### [Stated goal]
Pull out each line in the items below that contains the string "agent", and copy those lines in full.

(Item-finding records)
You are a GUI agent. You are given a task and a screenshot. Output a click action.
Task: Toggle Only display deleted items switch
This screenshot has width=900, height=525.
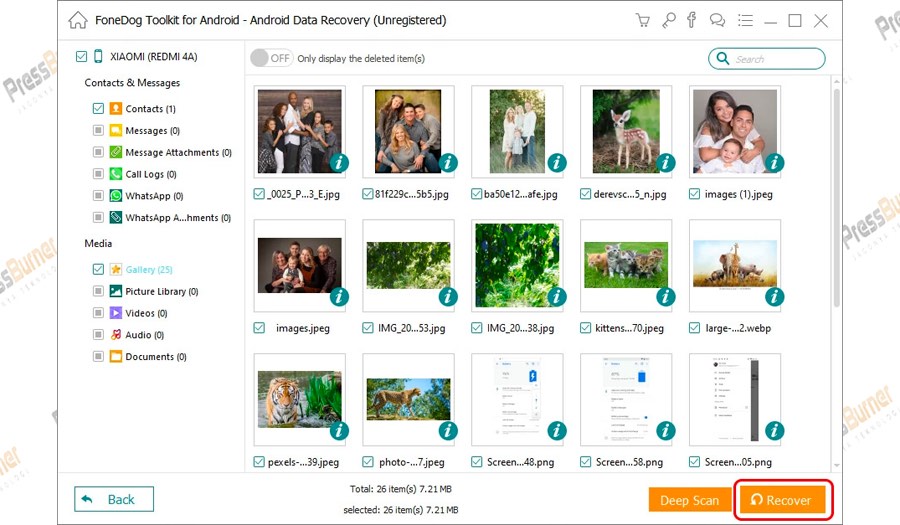tap(271, 58)
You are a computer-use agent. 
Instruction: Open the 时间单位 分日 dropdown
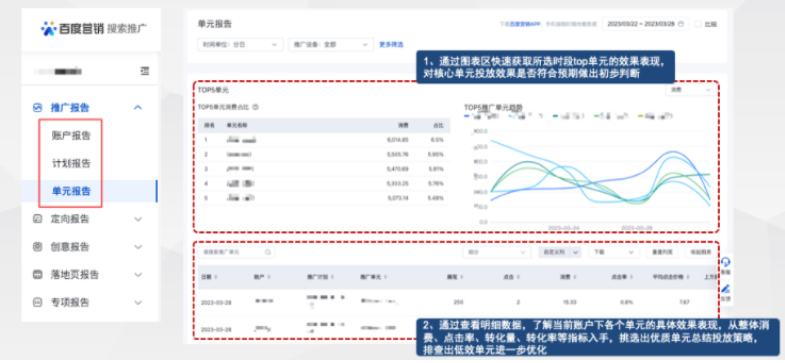point(240,45)
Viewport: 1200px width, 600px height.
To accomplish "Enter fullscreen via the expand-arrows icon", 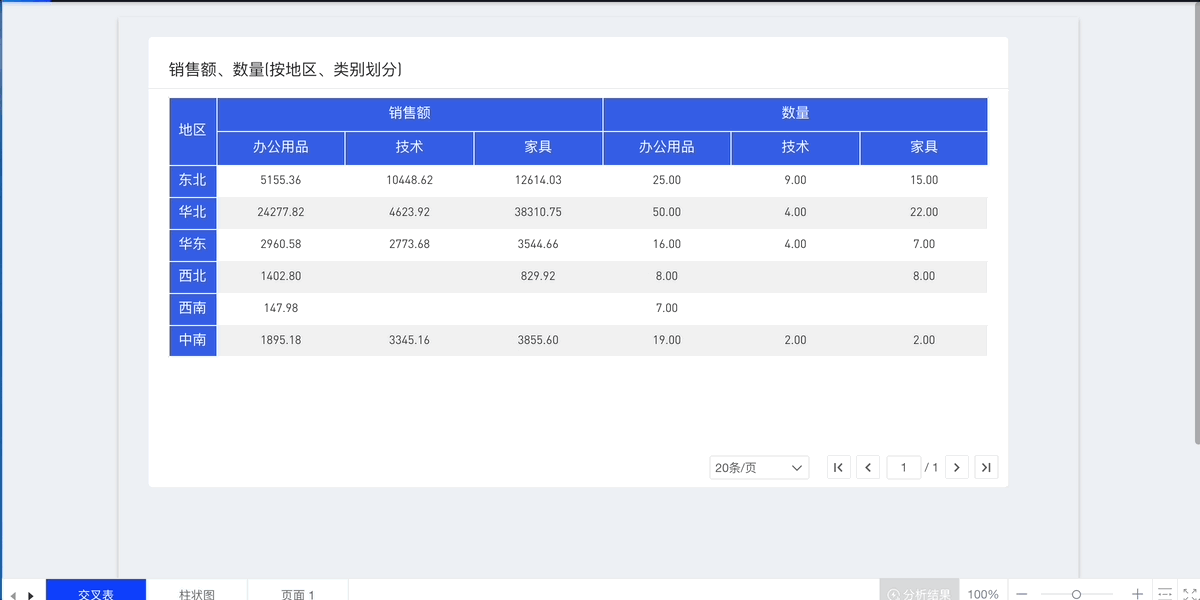I will [1188, 593].
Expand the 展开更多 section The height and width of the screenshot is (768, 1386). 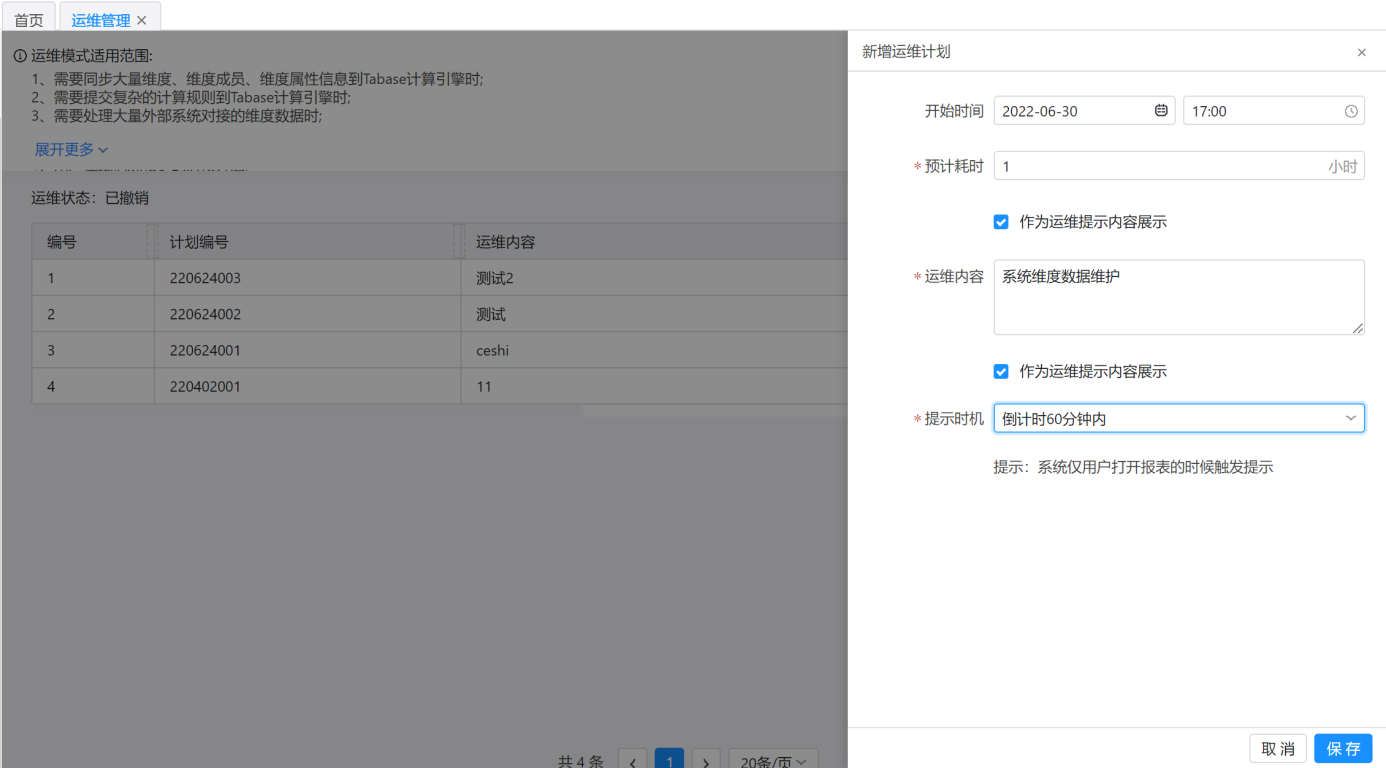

### [Task output]
You are a GUI agent. You are given a task and a screenshot. Output a click action.
You are a computer-use agent. 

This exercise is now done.